The organization of Reflections on Biography reflects its practical and illustrative focus. After an "Introduction" more noted for its emotive language than assessment--"At every step, biography is wonderful and terrible" (xvi)--Backscheider divides her study into two categories, "The Basics" and "Expansions," although the terminology is misleading, since the first sounds more like a recipe collection, and the second like afterthoughts. In the first section, she explores the authorial presence of the biographer in the text, the problems of obsession over one's subject, the misleading aspects of evidence, and the treatment of personality and how it embodies various cultural assumptions.
Throughout this half of the book, which lacks any cohesive argument but contains innumerable examples (indeed, some paragraphs provide only a tedious litany of names and one-sentence examples), there are dated issues and incomplete textual readings. Pages, for example, are devoted to the question of the "magisterial" voice of the biographer, a concept that in this age of postmodern biographical concerns has long disappeared. Yet Backscheider, fixated on a generation of biographers from the sixties and seventies--Richard Ellmann, Leon Edel, R. W. B. Lewis--has paid little attention either to more recent assessments that have now questioned the value of the lives written by this triumvirate, or to the developments in biographical theory that have revised these earlier approaches. The respective lives of Joyce, James, and Wharton by Ellmann, Edel, and Lewis are received uncritically as canonical texts, when in fact, each has been re-examined. Serious issues regarding Ellmann's comprehensiveness, for example, have been posed by various scholars, who have also begun to query the objectivity of the biography as new information on Ellmann's relationship with Joyce's brother, Stanislaus, has come to light. 1 Recent work on James, notably Sheldon M. Novick's Henry James, The Young Master (1996), [End Page 762] focusing on James' sexuality, has shown up the shortcomings of Edel's life, while more feminist rather than historical readings of Edith Wharton--Shari Benstock's biography, for example--have indicated limitations in Lewis's account.

• Data lines
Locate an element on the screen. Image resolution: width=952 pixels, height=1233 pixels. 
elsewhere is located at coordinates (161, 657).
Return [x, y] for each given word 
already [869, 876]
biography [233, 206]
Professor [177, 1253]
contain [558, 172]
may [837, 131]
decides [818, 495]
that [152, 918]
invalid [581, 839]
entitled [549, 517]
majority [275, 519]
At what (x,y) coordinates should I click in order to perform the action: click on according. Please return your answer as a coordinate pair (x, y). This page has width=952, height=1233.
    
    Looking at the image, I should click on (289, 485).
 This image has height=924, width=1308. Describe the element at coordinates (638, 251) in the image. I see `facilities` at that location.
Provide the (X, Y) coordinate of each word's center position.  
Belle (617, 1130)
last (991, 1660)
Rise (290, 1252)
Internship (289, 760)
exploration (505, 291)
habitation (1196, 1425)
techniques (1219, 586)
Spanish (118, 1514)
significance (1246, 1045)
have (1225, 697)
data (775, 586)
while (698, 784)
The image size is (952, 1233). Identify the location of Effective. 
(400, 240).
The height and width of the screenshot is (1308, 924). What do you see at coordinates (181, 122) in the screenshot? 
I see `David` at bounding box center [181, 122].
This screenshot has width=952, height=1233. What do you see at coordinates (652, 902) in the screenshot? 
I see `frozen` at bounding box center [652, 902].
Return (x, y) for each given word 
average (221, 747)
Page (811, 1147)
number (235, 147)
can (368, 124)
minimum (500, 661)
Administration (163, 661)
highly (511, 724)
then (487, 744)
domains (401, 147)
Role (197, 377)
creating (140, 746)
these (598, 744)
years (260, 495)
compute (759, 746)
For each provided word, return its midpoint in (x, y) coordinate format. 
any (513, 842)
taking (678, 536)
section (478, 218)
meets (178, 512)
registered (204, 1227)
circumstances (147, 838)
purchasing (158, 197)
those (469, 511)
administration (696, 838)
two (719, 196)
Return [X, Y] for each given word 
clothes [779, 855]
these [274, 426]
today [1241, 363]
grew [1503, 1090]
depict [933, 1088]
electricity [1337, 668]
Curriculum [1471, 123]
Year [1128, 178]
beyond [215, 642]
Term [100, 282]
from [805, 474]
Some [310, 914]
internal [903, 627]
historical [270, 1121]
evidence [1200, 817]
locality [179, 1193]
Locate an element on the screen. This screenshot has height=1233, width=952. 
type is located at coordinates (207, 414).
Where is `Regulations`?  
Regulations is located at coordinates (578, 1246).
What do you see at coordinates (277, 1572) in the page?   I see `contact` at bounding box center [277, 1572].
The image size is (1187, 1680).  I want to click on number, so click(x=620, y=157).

• Stated problem A
List the topics the book review says Backscheider explores in the first section of her study.
• Stated problem B
Using the book review, decide whether each statement agrees with it, answering yes or no and quoting the deciding words: (i) Backscheider divides her study into three categories. (ii) Novick's book on Henry James focuses on James' sexuality. (iii) The first half of Backscheider's book presents a cohesive argument.
• Stated problem C
According to the book review, whose biography of Edith Wharton is an example of a more feminist reading?

• Task output A
- The authorial presence of the biographer in the text
- The problems of obsession over one's subject
- The misleading aspects of evidence
- The treatment of personality and how it embodies various cultural assumptions

• Task output B
(i) No: "divides her study into two categories, "The Basics" and "Expansions,""
(ii) Yes: "focusing on James' sexuality"
(iii) No: "lacks any cohesive argument"

• Task output C
Shari Benstock's.